Há casos mais complexos, nos quais as reais motivações para uma aliança com Édson Nogueira brotam de uma concepção similar de clube. Por isso o retorno de Romerito Jatobá, da família Neves. E mais: a aproximação de figuras como Antônio Luiz Neto e Tonico Oliveira. Com esses dois últimos freqüentei, recentemente, reuniões onde se buscava articular um grupo coerente de oposição, calcado em projeto moderno e, portanto diametralmente contrário ao atual presidente. Ao que parece, as reuniões para esses senhores e a construção de um novo projeto foram nonadas.

O conjunto dos últimos acontecimentos me fez refletir e concluir que há muita chance de ser urdido um grande pacto no clube. Pacto consignado pelos velhos cardeais, os donos do clube. Se há uma coisa que essa atual gestão comprovou é: o clube nunca foi, e até agora não é, da torcida, da massa, dos sócios. Sempre foi um comitê de “beneméritos”, “abnegados”, “baluartes”. Sua história política é um sinal fortíssimo disso, com a quase ausência de renovação de quadros, a perpetuação das mesmas famílias, eleições marcadas pela suspeição e falta de transparência, etc. Tal elite às vezes teve competência. Às vezes, a distância de nosso maior rival para nós em número de títulos fala por si só…
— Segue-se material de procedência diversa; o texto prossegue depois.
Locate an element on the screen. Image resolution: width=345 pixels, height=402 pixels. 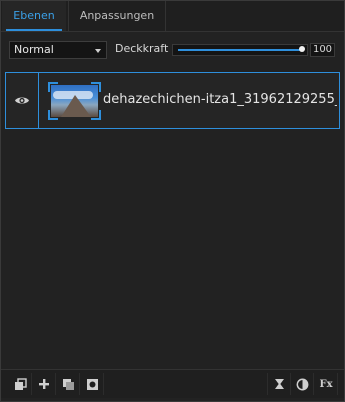
opacity-slider-thumb is located at coordinates (302, 49). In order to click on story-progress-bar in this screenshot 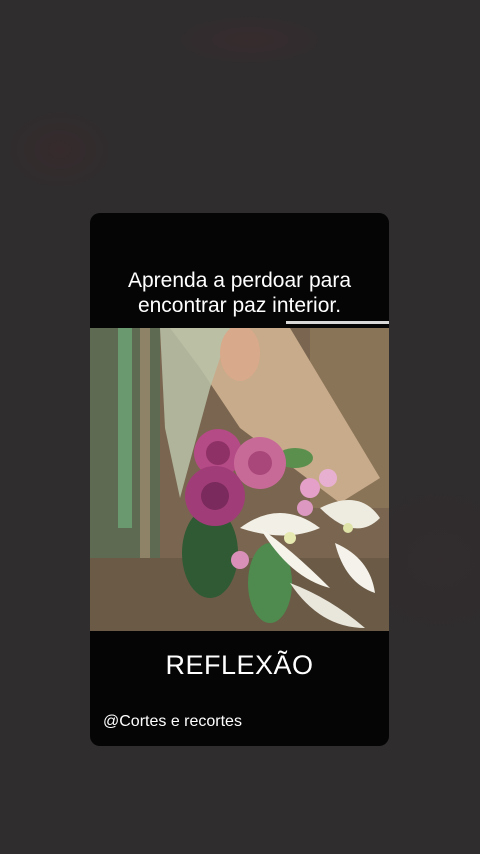, I will do `click(338, 322)`.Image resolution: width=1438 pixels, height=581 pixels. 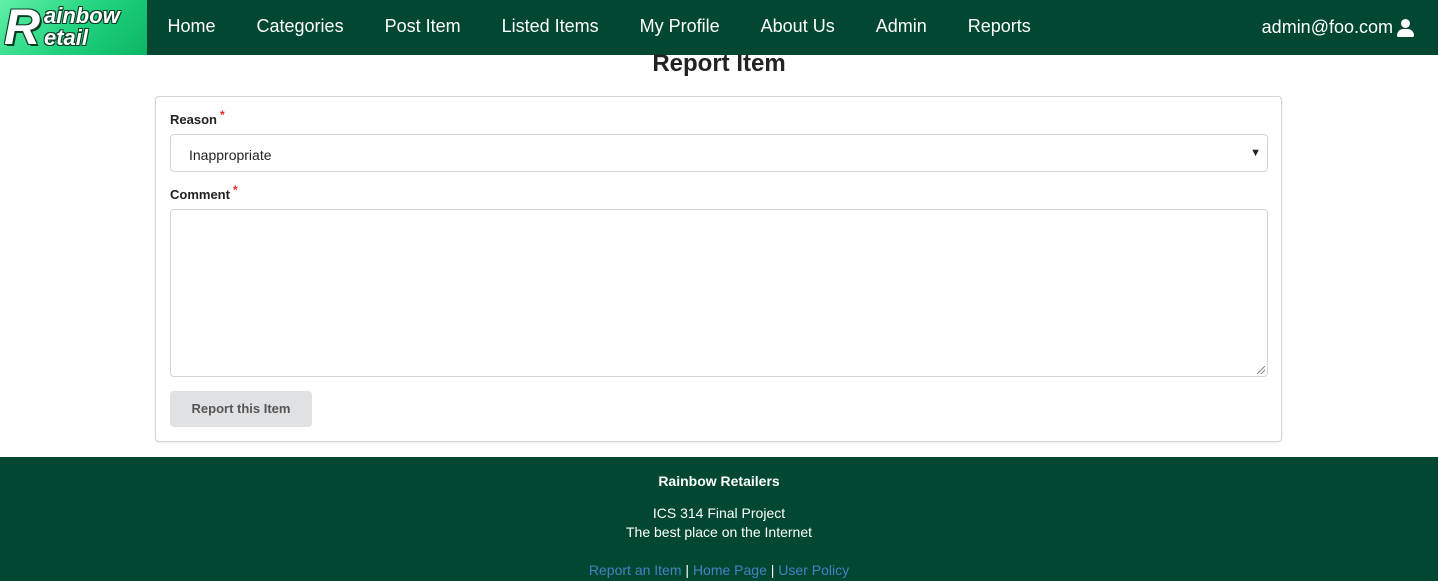 I want to click on footer-line-1: ICS 314 Final Project, so click(x=719, y=513).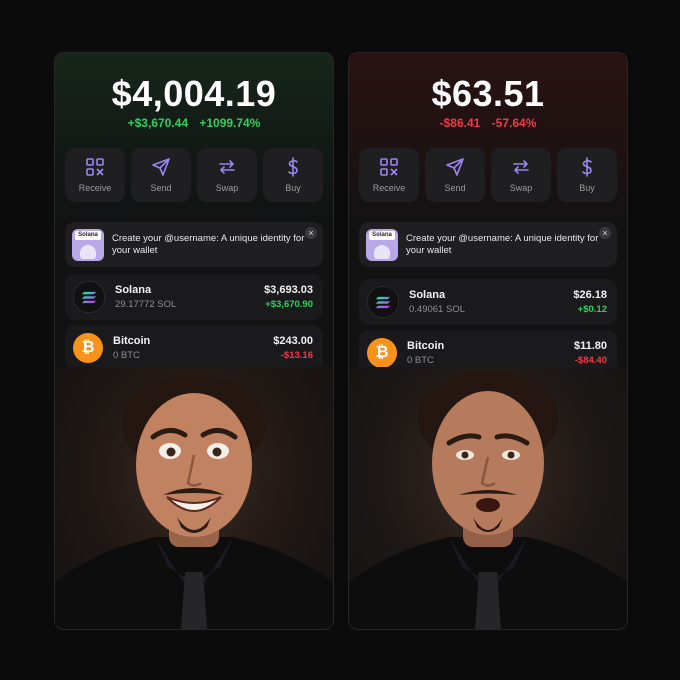 The height and width of the screenshot is (680, 680). Describe the element at coordinates (146, 304) in the screenshot. I see `asset-amount: 29.17772 SOL` at that location.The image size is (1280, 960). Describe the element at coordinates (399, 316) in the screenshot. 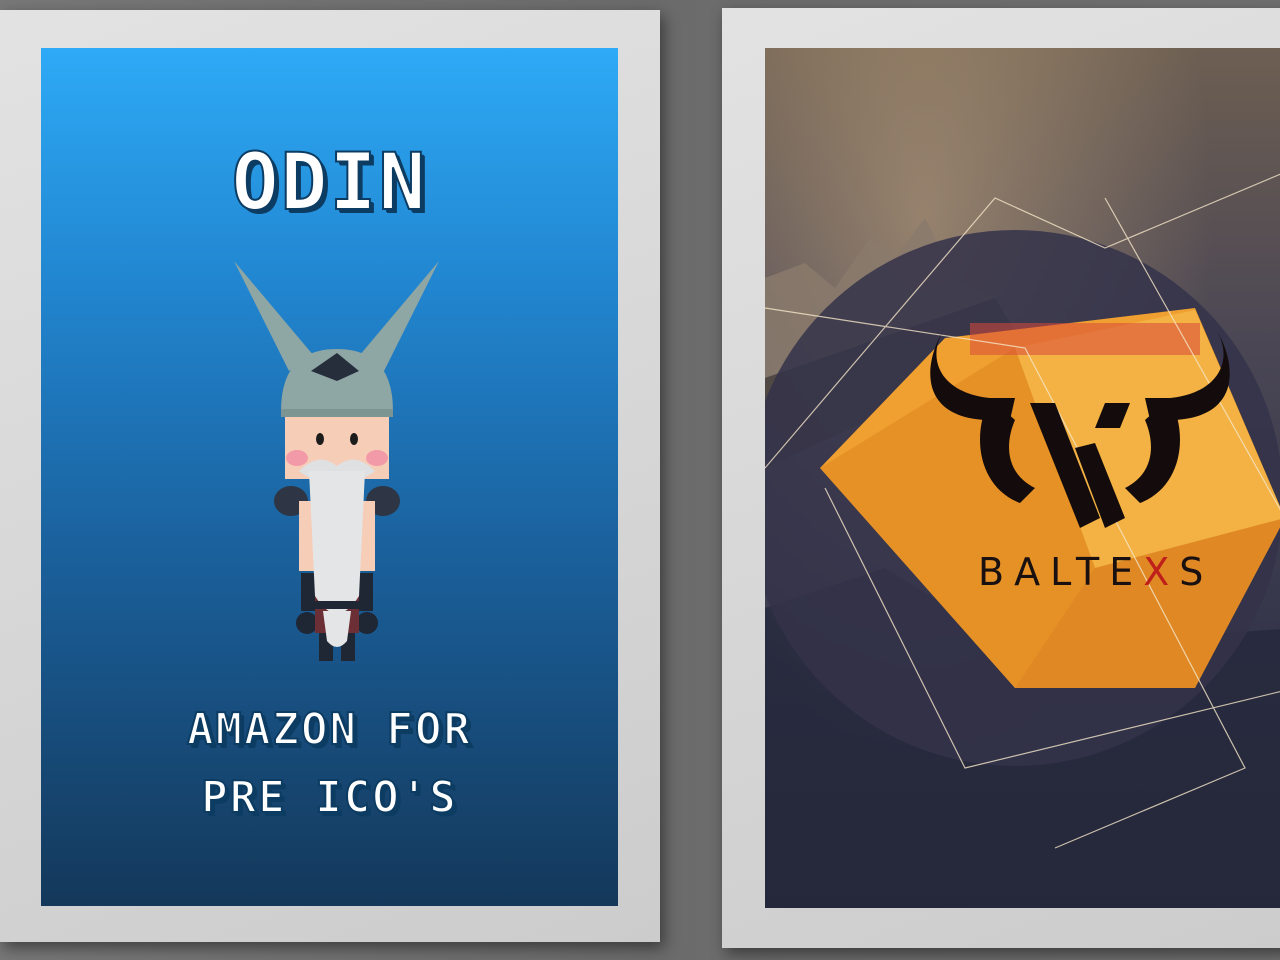

I see `right-horn-icon` at that location.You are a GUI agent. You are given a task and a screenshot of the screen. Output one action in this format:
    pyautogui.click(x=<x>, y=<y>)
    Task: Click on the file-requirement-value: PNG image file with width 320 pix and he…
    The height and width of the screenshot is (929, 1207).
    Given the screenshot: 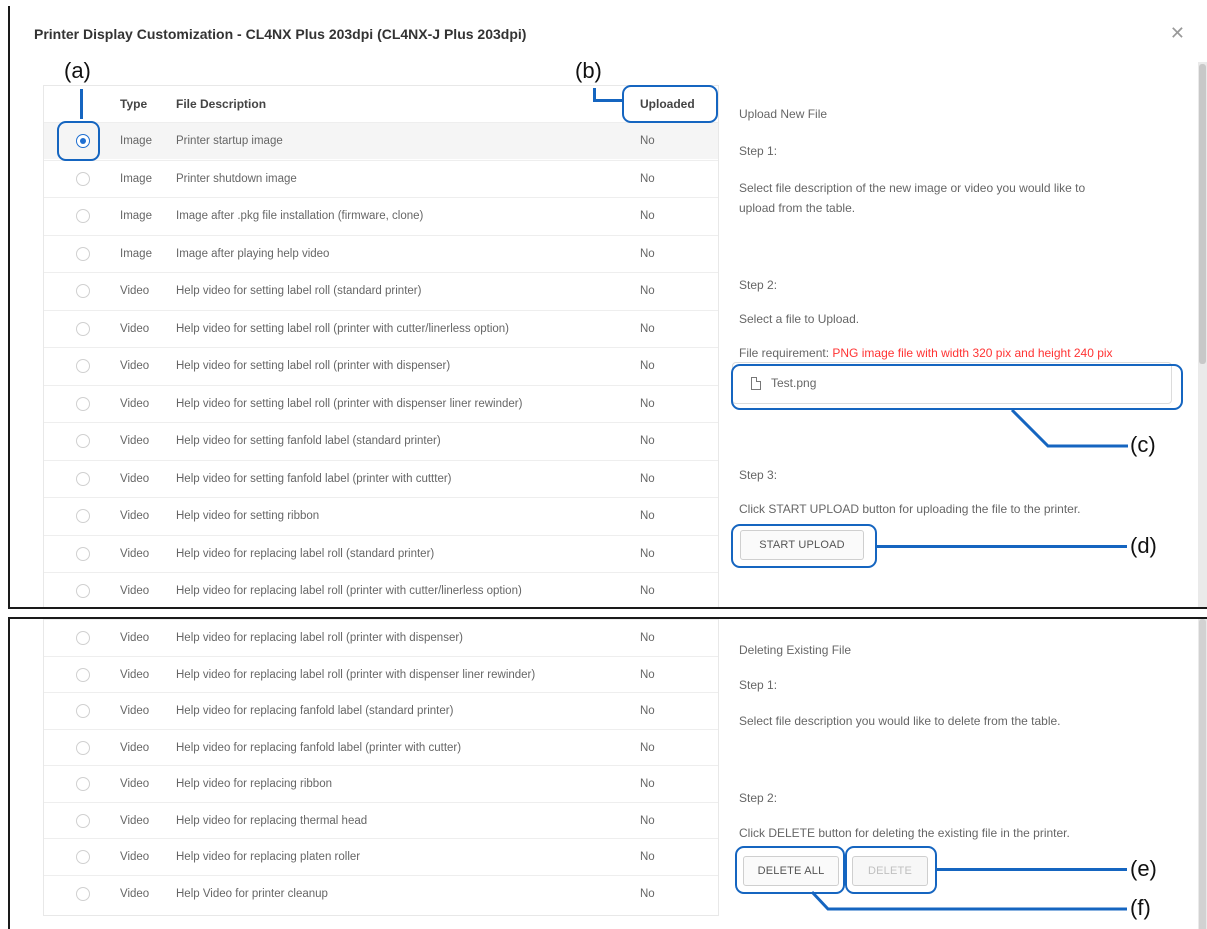 What is the action you would take?
    pyautogui.click(x=972, y=353)
    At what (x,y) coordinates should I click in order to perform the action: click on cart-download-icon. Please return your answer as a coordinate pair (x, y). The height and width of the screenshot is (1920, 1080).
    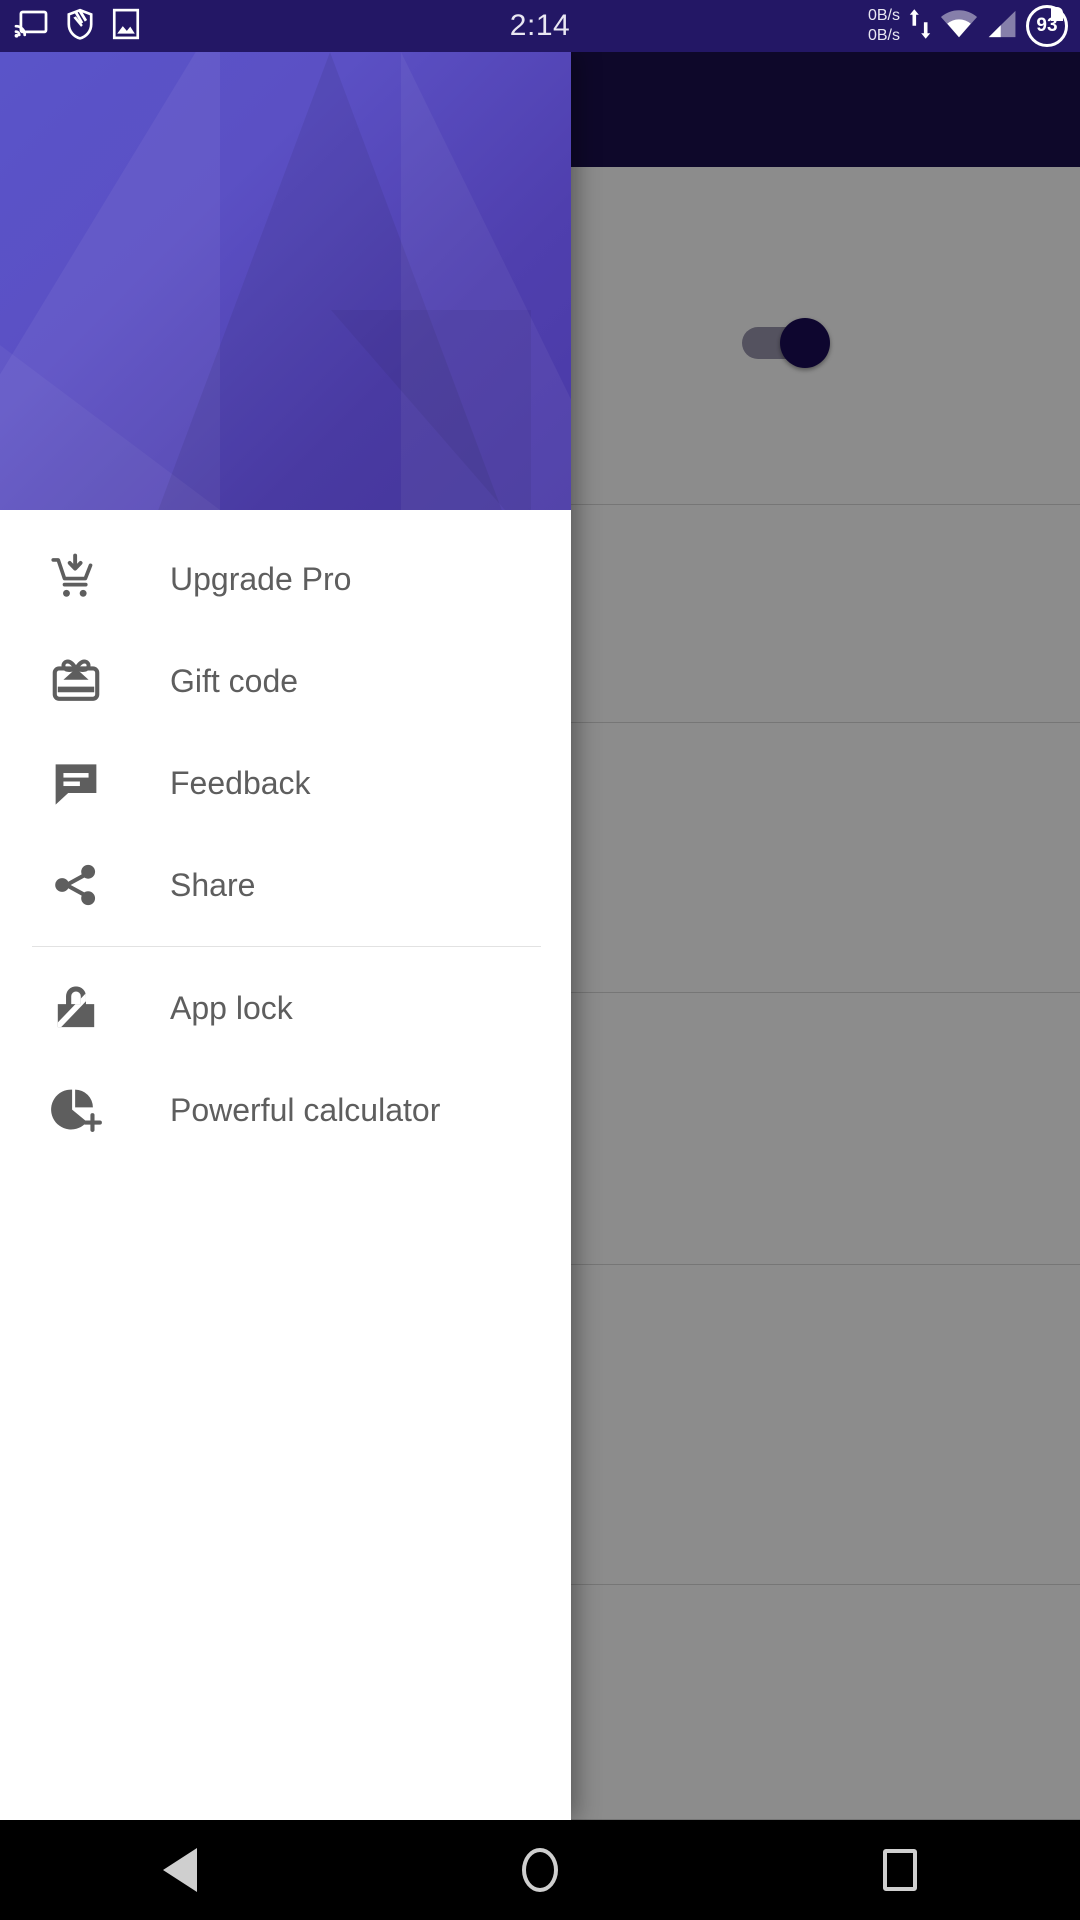
    Looking at the image, I should click on (76, 579).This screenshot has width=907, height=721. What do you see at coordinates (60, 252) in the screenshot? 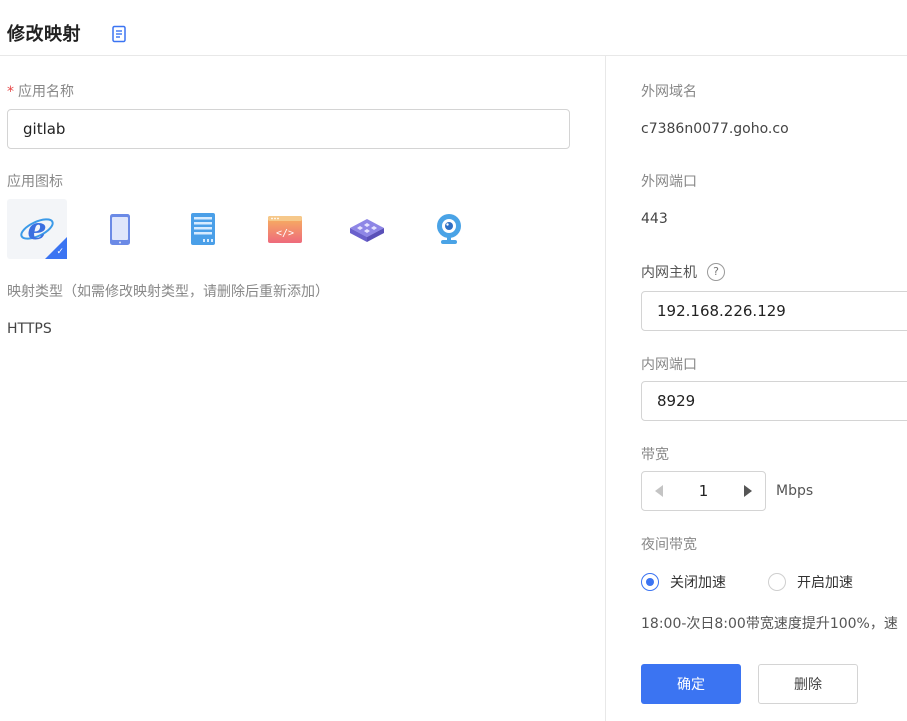
I see `check-icon: ✓` at bounding box center [60, 252].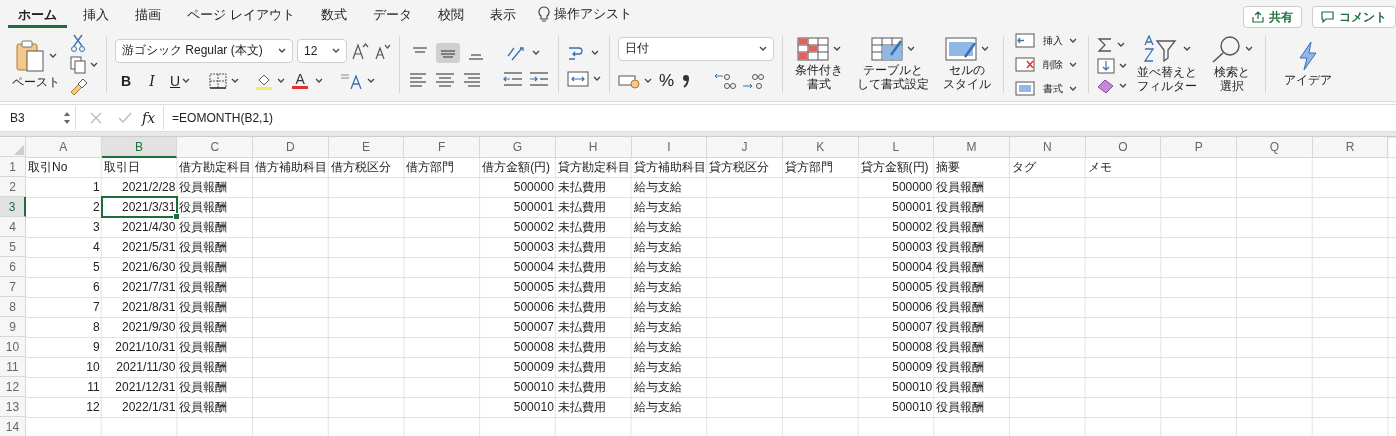  What do you see at coordinates (1106, 66) in the screenshot?
I see `fill-down-icon` at bounding box center [1106, 66].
Assim a dramática situação do clube parece estar de novo nas mãos deles. Pouco importa para tal grupo a vontade da imensa torcida (caso valesse alguma coisa tal vontade, no mínimo as eleições seriam limpas), pouco importa o desejo de milhares. O Santa seguirá sendo do neto de fulano, do filho de sicrano, do sobrinho… e dos velhos “cardeais”. Como disse, às vezes eles ganham alguma coisa. Nos últimos vinte anos, quase nada - quatro títulos apenas. É rezar e torcer.

 Continuar lutando, claro! Participar da vida do clube, mobilizar, discutir, criar redes. Meu objetivo nesse momento é alertar àqueles que sonham com um Santa forte, de massa, aberto e moderno, sobre quem é quem. Não me proponho a fazer listas, embora tenha citado alguns nomes. Minha questão não é pessoal: não conheço pessoalmente a quase totalidade das pessoas que já estiveram à frente do clube; e alguns a quem conheço nutro por eles amizade. A questão não é pessoal, é política.

E nessa política é força saber, sempre, quem será contra nós?